— Problem description —
Restate word for word the span that opens with the line containing "Given: Click the HD Tach RW title bar" and closes with the final line of the data; give only those lines.

(Stored items)
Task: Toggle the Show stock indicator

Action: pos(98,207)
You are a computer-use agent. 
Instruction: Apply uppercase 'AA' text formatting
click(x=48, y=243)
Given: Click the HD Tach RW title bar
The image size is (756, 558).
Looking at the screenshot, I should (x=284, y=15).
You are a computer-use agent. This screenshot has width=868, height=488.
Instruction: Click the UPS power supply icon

— Answer section —
Given: Click the HD Tach RW title bar
The image size is (756, 558).
Looking at the screenshot, I should (x=284, y=15).
You are a computer-use agent. This screenshot has width=868, height=488.
Instruction: Click the UPS power supply icon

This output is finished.